Another night, another loss for the Brooklyn Nets.
The Nets are a team drowning in their own futility. The losses are piling up and the season, only a quarter of a way through, is getting away.
Brooklyn’s 99-97 loss to the Cleveland Cavaliers, Monday night at Barclays Center, extended their losing streak to seven games.
When Alec Burks dunked the game-winner, with 3.2 seconds left, it was a reminder that losing teams find ways to lose.
The Nets, with their 8-17 record, look like they can’t get out of their own way. That’s another sign of a losing team.
The frustration has to be mounting. Brooklyn battled back from being down double-digits to tie the game with 18.9 seconds left. They overcame a poor shooting night with an aggressive drives to the basket. This brought the home crowd back to life.
Then, as what tends to happen with struggling teams, the bottom fell out again.
What we know about this team is there isn’t a shortage of “Brooklyn Grit”. The Nets are scrappy. Their ability to take a punch and hit back is clear. The issue is their inability to deliver a knockout punch when their opponent is against the ropes.

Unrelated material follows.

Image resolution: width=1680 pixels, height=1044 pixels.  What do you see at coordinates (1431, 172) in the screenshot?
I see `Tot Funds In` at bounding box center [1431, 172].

“It was tough, we didn’t get any stops,” head coach Kenny Atkinson said afterwards. “Offensively I thought we got what we wanted but on the defensive end we didn’t get any stops.”
Brooklyn’s inability to get stops is a familiar tune Atkinson is singing. The Cavaliers pounded the Nets early on points in the paint, 38-24, before they closed the gap in the second half.
Tristan Thompson and Jordan Clarkson posted double figures in rebounding for Cleveland, with 14 and 11 respectively. When it comes to rebounding, the Nets are ranked in the bottom half of the league.
The coaches can only do so much, the players have to meet them halfway and vice versa. Commitment and effort are requirements for playing strong defense and rebounding. It’s much more than just talking about wanting to do it.
It doesn’t matter if it’s a contending team like the Philadelphia 76ers or a struggling one like Cleveland, the formula remains the same. Winning teams must execute on both sides of the ball. The Nets consistently fall short of meeting this goal.
There comes a point where everyone must embrace adversity and then confront it. Atkinson and the Nets are in deep waters and, with three years of rebuilding already put in, it’s time to sink or swim.